Это в полной мере относится к такому явлению, как экспрессионизм. Возникший в Германии еще до Первой мировой войны, питавшийся обстановкой острейшего социального кризиса, а затем – мировой войны, поставивший интерпретацию общественной действительности выше описания ощущений в духе импрессионизма, экспрессионизм тяготел к абстрактности, обнаженности чувств, эмоциональности, фантастике и гротеску. Словенскому экспрессионизму, который в основном выразился в поэзии, слабее в драматургии и почти не затронул прозу, тоже были свойственны все эти черты, но при этом экспрессионистские тенденции в творчестве некоторых словенских поэтов причудливо переплелись с отголосками модерна, с импрессионистским по духу ощущением природы, с призывами к активному изменению мирового порядка. Последнее, впрочем, сближало его с левым крылом немецкого экспрессионизма. Однако немалую долю местного колорита добавлял в литературу и тот факт, что Словения оставалась страной по преимуществу аграрной, а мировосприятие крестьянина и его связь с землей не может ни смягчить и ни видоизменить социальный протест, более резко проявившийся в литературе индустриальной страны, какой была Германия.

#####

• **ЗАДАНИЕ**
Ответьте по отрывку об экспрессионизме:
1. В какой стране возник экспрессионизм?
2. В каком роде литературы в основном выразился словенский экспрессионизм?
3. Какой страной по преимуществу оставалась Словения?
Записи взяты из другого источника.

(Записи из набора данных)
#####

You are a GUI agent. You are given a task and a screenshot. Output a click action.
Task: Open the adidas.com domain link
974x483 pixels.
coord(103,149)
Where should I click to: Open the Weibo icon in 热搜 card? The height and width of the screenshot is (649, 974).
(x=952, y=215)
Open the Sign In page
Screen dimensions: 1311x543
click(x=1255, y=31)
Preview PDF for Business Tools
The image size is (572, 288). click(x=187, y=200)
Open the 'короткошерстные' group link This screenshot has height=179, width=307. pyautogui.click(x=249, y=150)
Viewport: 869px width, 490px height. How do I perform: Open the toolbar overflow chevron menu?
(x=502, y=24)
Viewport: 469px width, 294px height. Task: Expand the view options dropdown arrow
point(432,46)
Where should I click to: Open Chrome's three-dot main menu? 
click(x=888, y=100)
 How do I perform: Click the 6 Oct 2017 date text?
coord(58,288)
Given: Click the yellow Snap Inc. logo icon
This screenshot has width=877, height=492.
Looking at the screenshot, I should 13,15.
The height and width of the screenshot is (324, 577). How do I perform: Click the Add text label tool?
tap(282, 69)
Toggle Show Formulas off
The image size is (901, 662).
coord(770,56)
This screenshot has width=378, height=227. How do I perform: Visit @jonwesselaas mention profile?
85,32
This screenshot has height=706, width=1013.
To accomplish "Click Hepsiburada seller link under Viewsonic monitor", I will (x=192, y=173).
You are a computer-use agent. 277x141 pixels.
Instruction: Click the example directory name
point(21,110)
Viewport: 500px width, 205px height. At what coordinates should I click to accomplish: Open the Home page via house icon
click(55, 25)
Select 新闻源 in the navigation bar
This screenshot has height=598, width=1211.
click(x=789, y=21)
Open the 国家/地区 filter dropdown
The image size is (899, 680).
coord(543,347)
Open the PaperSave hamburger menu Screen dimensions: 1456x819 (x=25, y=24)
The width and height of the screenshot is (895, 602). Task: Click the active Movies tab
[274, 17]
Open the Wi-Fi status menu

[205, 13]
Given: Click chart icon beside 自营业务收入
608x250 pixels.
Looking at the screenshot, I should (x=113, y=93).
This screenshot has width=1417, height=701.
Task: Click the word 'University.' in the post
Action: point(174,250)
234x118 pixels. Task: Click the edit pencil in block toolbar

#####

• **РЕЗУЛЬТАТ УПРАЖНЕНИЯ**
1. В Германии, еще до Первой мировой войны.
2. В поэзии.
3. Аграрной.